12 Nov 2016

Léonard Cohen était de ceux qui nourrissaient l’espoir d’un monde meilleur

La disparition, samedi, de Leonard Cohen m’émeut vivement. J’appartiens à une génération qui a grandi bercée de la poésie mélancolique de ses chansons qui chantaient l’amour comme nulle autre.
Dans nos chambres adolescentes, son portrait côtoyait ceux de Hô Chi Minh et Angela Davis. Il était de ceux qui éclairaient nos vies et nourrissaient l’espoir d’un monde meilleur dont la paix et la justice, l’amour et la liberté seraient les points cardinaux.
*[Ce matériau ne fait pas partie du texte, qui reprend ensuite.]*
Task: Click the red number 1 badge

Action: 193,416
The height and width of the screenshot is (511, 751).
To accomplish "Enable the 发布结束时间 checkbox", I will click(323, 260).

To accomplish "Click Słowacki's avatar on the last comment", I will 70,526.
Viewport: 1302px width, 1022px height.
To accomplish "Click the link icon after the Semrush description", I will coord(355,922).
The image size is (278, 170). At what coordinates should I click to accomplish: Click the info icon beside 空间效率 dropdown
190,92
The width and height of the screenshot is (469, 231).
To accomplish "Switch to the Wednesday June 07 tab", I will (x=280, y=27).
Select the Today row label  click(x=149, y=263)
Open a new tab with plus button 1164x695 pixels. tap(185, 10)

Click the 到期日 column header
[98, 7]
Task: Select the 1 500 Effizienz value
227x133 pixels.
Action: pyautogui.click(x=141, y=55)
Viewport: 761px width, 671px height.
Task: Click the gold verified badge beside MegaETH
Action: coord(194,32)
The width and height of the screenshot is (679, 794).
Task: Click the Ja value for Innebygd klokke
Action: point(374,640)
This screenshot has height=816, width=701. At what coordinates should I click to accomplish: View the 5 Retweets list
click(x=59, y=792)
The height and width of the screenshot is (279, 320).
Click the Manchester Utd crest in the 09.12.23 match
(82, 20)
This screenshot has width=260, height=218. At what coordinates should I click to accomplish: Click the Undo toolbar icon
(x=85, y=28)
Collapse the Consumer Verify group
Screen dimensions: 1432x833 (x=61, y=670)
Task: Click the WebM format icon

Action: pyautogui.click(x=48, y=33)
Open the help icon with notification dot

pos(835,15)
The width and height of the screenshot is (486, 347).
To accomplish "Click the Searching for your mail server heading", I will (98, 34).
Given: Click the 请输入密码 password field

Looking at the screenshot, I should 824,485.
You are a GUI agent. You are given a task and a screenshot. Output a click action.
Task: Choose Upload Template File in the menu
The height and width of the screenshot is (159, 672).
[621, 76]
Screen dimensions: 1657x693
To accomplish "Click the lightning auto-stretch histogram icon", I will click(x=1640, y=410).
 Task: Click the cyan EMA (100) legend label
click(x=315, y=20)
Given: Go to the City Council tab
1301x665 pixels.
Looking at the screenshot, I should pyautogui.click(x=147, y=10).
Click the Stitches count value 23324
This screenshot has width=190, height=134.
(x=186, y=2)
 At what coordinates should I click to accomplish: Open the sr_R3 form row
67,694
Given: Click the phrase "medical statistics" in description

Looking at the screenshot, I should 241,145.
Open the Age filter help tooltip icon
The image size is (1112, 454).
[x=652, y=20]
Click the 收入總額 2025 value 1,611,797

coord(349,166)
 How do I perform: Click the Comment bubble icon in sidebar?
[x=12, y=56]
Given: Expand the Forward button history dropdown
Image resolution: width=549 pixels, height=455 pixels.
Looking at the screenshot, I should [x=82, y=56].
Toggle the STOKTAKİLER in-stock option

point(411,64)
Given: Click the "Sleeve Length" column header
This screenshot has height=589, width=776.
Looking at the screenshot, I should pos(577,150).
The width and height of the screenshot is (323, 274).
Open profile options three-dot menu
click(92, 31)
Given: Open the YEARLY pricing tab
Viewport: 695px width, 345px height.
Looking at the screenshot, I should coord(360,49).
Ses chansons comme So long Mariane, Suzanne, Hallelujah ou le Partisan, sa relecture du Chant des partisans, ont tôt et durablement installé sa voix et ses mélodies dans notre paysage musical. Personnalité parmi les plus influentes des cinquante dernières années il laisse un héritage dont nombre de jeunes musiciens s’emparent pour porter encore plus loin l’engagement créatif.
Léonard Cohen quitte un monde profondément tourmenté, brutal et vulgaire. Le souvenir de son élégance et de sa distinction habitera notre engagement à le remettre sur les rails d’une humanité riche et généreuse.